Merck’s deception argument against some lawsuit limits
The revelation that pharmaceutical manufacturer Merck & Co. doctored the results of a clinical study of its popular arthritis drug Vioxx is another example of how greed sometimes trumps the public's welfare in today's business climate.
The New England Journal of Medicine revealed in an editorial Thursday that Merck failed to report heart attacks in some patients participating in the Merck-funded trial.
"The health of the public, of many, many thousands of people, was at stake here," New England Journal of Medicine executive editor Dr. Gregory D. Curfman said.
The bottom line is that Merck fudged data and jeopardized thousands of lives in order to pad its profits. Such corporate greed deserves punishment.

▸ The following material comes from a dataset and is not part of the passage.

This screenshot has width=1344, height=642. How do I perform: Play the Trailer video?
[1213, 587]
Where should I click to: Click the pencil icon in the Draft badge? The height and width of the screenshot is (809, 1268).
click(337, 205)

Unfortunately, cases of corporate greed at the expense of the health of the public are not new. Lawsuits have targeted manufacturers of products containing asbestos, for example, as a result of hundreds of thousands of painful deaths suffered by those exposed to that carcinogen. Decades of medical research have shown a clear connection between asbestos exposure and lung disease. Yet the industry continues to deny the link.
What connection do the asbestos deaths have with the latest revelations about Vioxx? Both the asbestos and pharmaceutical industries have strong lobbies in Washington urging lawmakers to limit their liability in lawsuits stemming from the deaths their products cause. Senate Majority Leader Bill Frist has said an Asbestos Trust Fund bill will be the first major legislation considered when the Senate returns in January. The bill would limit the liability of companies that knowingly put the public's health in danger in order to feed their corporate coffers.
Companies that knowingly put the bottom line above the public welfare do not deserve liability limits. They deserve punishment for their despicable deception and greed; punishment that deters future fraud and deception.